The plan provides workers’ compensation benefits for the city’s firefighters and police officers, who are considered “Members” of the plan. Members of the plan are exempted from ORS chapter 656, which governs workers’ compensation generally. See ORS 656.027(6) (providing that workers are not subject to ORS chapter 656 if they are “[fjirefighter and police employees of any city having a population of more than 200,000 that provides a disability and retirement system by ordinance or charter”). We have stated that the exemption must be for “equivalent compensation.” See Harrington v. Board of Trustees, 100 Or App 733, 738 n 3, 788 P2d 1019, rev den, 310 Or 133 (1990). (“ORS 656.027(6) defines a class that is exempt from the Workers’ Compensation Law because it is entitled to equivalent compensation. We cannot say that the legislature made an irrational choice in defining such an exemption.”).
Unless otherwise noted, we cite and quote the version of the FPDR that was in effect in 2009 and relied upon by the OAH and the parties.
Our concern with the conclusion that the need for time-loss benefits begins the 30-day claim-filing deadline is that the conclusion creates an implication that medical benefits are not available to members unless the fund first approves time-loss benefits for a work injury, i.e., work-related injuries that do not require time loss are not compensable by the fund. As the concurring opinion acknowledges, medical expenses are reimbursed after a claim is approved under FPDR 5.7.03. 266 Or App at 272 (Sercombe, J., concurring). Because the concurring opinion concludes that claim approval under FPDR 5.7.03 concerns only injuries that require time-loss benefits, i.e., disabling injuries, 266 Or App at 270 (Sercombe, J., concurring), it follows that medical expense reimbursement would require that a member’s injuries are disabling. If, on the other hand, the term “disability benefits” in FPDR 5.7.03 is understood to mean time-loss benefits and medical-expense reimbursement, as the fund contends, eligibility for medical-expense reimbursement does not require that a service-connected injury is disabling.

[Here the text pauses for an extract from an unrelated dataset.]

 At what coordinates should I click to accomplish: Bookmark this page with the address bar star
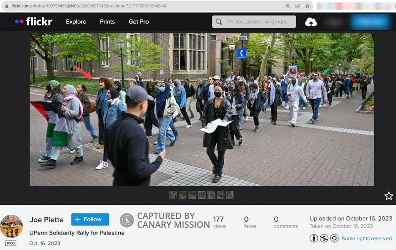tap(307, 6)
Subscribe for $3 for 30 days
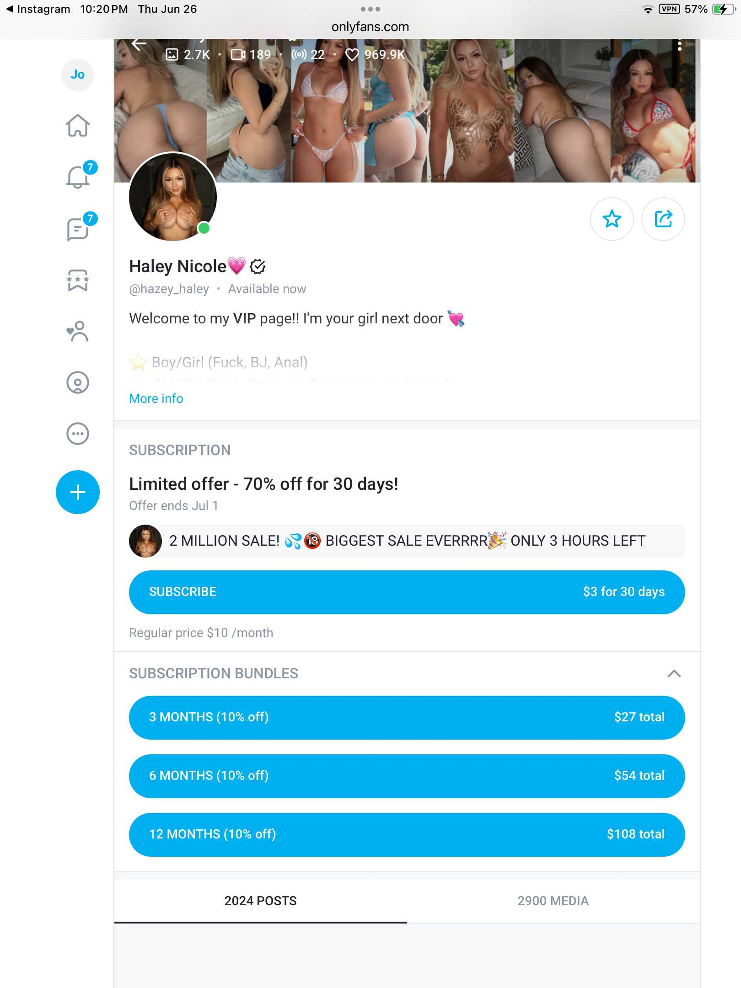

A construction of the charter and the rules that has the implication that non-disabling injuries are not compensable by the fund is untenable. Neither party contemplates that the plan should be construed that way. The fund asserts that recurrence claims can be for medical treatment only, noting that the definition of “Recurrence” is an injury that “requires claim re-opening for additional disability
Moreover, the implication that benefits for nondisabling injuries are not compensable by the fund runs contrary to the need to make the fund benefits equivalent to workers’ compensation benefits, 266 Or App at 250 n 1. Oregon’s workers’ compensation laws provide for compensation for nondisabling injuries that are aggravations of injuries. See ORS 656.005(7)(d) (“A ‘nondisabling compensable injury’ is any injury which requires medical services only.”); ORS 656.273 (providing for worsened conditions).
Claimant filed his claim application forms on August 25, 2009, the day he was informed that his condition was related to his 1985 work injury, required surgery, and that he would need two weeks of time loss to recover from the surgery. The fund does not contend that, if January 19, 2009 was the incorrect date to trigger the 30-day deadline, then there is some other reason that the August 25, 2009, date was untimely Consequently, we need not address the reviewing court’s rationale for determining that the August 2009 disability claim filing was timely.
We recognize the circularity of the definition. The definition of “Worsening” in Rule 5.7.01 has been amended, effective March 25, 2014, to mean
“objective findings indicating a deterioration of the approved service-connected injury/illness or occupational disability based on expert medical opinion or an expert medical opinion explaining why the Member’s symptoms indicate a worsening of the approved service-connected injury/illness or occupational disability.”